I parenti delle vittime del Ponte Morandi non parteciperanno alla cerimonia di inaugurazione del nuovo Ponte di Genova. Lo hanno fatto sapere attraverso il Comitato in ricordo delle vittime. Sembrano cambiare idea invece sulla scelta di fare, durante la cerimonia, i nomi di chi il 14 agosto 2018 sotto al viadotto ha perso la vita.

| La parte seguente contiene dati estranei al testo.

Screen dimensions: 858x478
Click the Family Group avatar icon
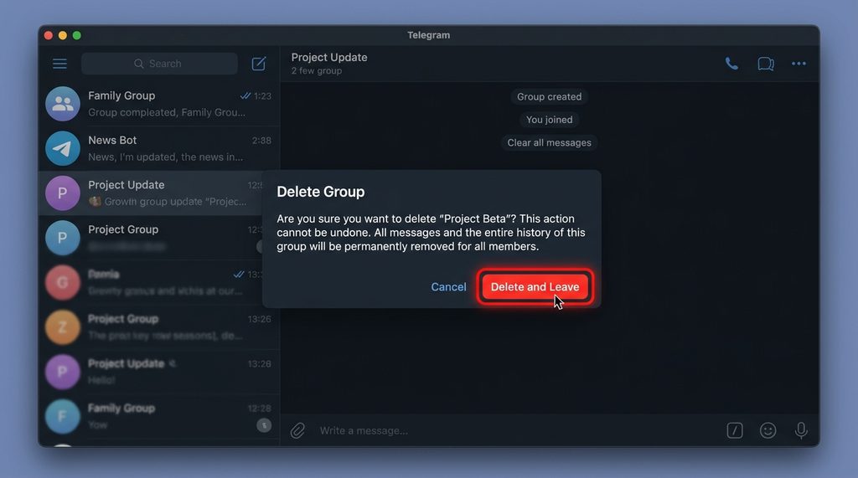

Lo scorso 5 giugno avevano chiesto infatti di non fare nomi, ora affermano: «Saremo onorati che nella cerimonia siano nominate le nostre vittime, che meritano un posto in prima fila».

Poi hanno affermato che non prenderanno parte all’inaugurazione: «Quel momento, in quel luogo, non può essere parte di noi». I parenti delle vittime si sono riuniti ieri per decidere la loro posizione ufficiale: «È stato molto difficile assistere in questi mesi alle molte cerimonie e come abbiamo sempre sostenuto, per l’origine ‘indegna’ che ha avuto questa costruzione, il nostro cuore e quello di molti cittadini ha sempre sperato in un’inaugurazione sobria, infatti da sempre pensiamo che i motivi di festeggiamento dovrebbero essere altri».

«Per noi purtroppo la ricostruzione del ponte, che dovrebbe unire nuovamente la città, non riuscirà mai a ricostruire quello che abbiamo perso, il lavoro che è stato fatto è molto, le persone che hanno operato nella ricostruzione meritano il nostro rispetto, ma questo ponte per noi ha un significato ben preciso che ci strazia il cuore», concludono.